As shown in Figure 1, a total of 8,416 articles were originally identified, and 74 articles were additionally identified through looking at the references of the screened papers and peer discussion. After title and abstract screening, 37 studies were left for full-text assessment. Eleven studies2737 involving 10,743 GD patients and 3,336 patients without GD were included for quantitative analysis and were eligible for further meta-analysis. The baseline characteristics of each included study are summarized in Table 1. The mean age of patients from each included study ranged from 39 to 55.7 years. The majority (73–84.5%) of subjects were female. Seven studies28,30,31,33,34,36,37 had available data on thyroid microcarcinoma, which contributed to 65.59% of the total cancer occurrence. The definitions of GD and hyperthyroidism were based on clinical decisions and symptoms (diagnostic details are shown in Table S1). All definitions of thyroid cancer were based on postsurgical pathological results (histological definitions and classifications can be seen in Table S2). Besides GD, four studies27,28,34,36 included surgery-treated hyperthyroid patients with TA, while ten studies2837 included those with TNG. The indications as well as types of thyroidectomy are also listed in Table S1.
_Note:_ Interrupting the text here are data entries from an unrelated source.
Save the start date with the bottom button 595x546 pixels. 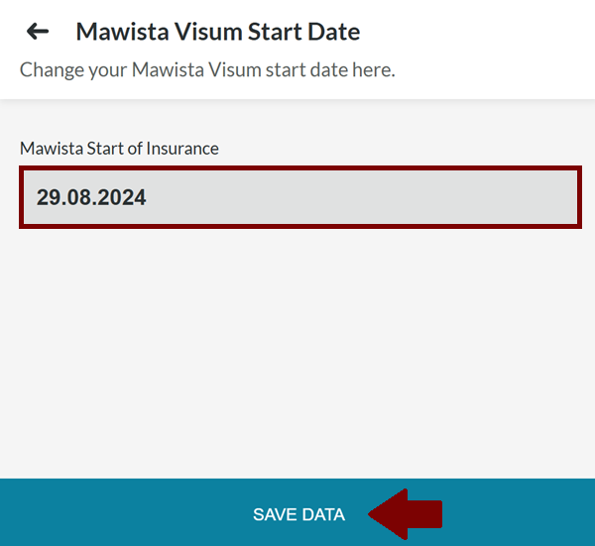[x=298, y=514]
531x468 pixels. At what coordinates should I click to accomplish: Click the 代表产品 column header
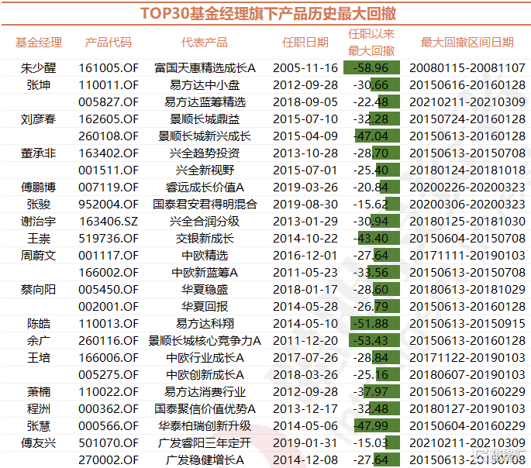(x=205, y=43)
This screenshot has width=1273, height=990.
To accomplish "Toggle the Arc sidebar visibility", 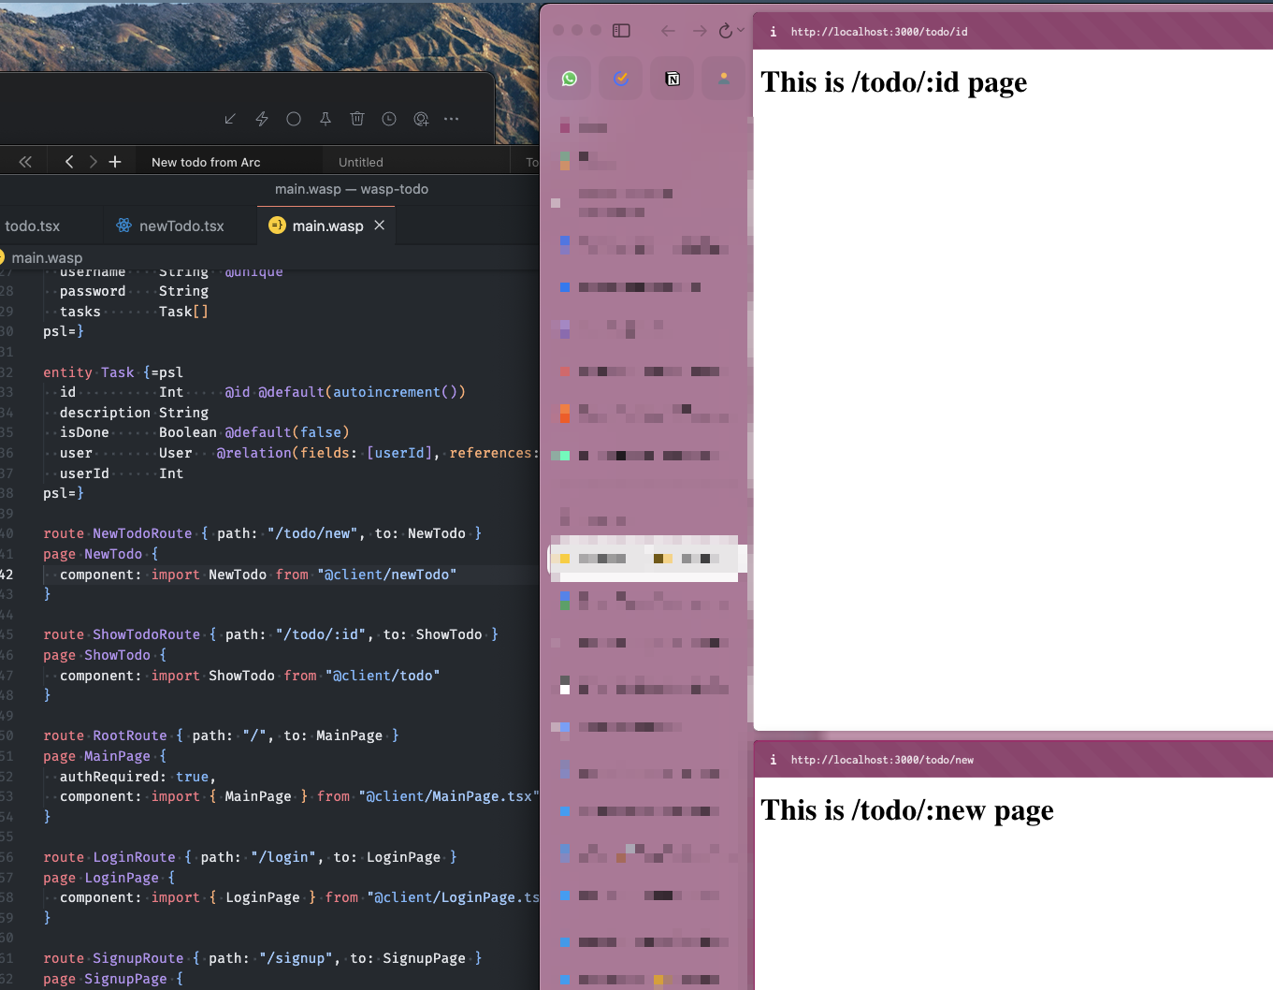I will point(620,30).
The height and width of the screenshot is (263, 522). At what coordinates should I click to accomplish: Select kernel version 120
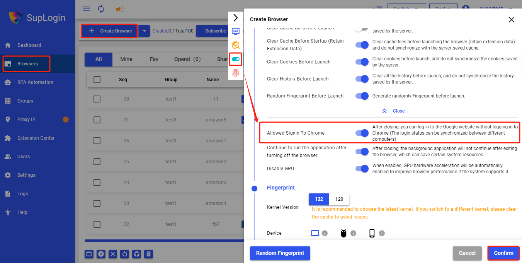339,199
Figure 1 Flow diagram of study selection.

Table 1 Baseline characteristics of included studies

Abbreviations: ITC, incidental thyroid carcinoma; NOS, Newcastle–Ottawa scale; TA, toxic adenoma; TMG, toxic multinodular goiter; TNG, toxic nodular goiter; TN, toxic nodule; UTG, toxic uninodular goiter; NR, not reported.

Quality assessment

The Newcastle–Ottawa Scale of included studies ranged from 5 to 8, and the average score was 6.5 (Table 1). Three studies were scored at the lowest level (5 in score) mainly due to their failure to provide adequate information on whether all patients were recruited from the same population.29,31,34

Meta-analysis

Among the included studies, the prevalence of ITC in surgery-treated hyperthyroid patients ranged from 0.4% to 32.4%, and the pooled prevalence was 7.0% (95% CI 4.5–9.6) (Figure 2). As shown in Figure 3, the prevalence of incidental carcinoma in GD and non-GD patients was not significantly different (pooled OR, 1.0; 95% CI: 0.68–1.46; P=0.98).

Figure 2 Forest plot for the overall estimate of the prevalence of thyroid cancer.

Abbreviations: ES, effect size; CI, confidence interval.

Figure 3 Forest plot for the pooled OR in surgery-treated hyperthyroid patients with and without GD.

Abbreviations: GD, Graves’ disease; OR, odds ratio; CI, confidence interval; M–H, Mantel–Haenszel.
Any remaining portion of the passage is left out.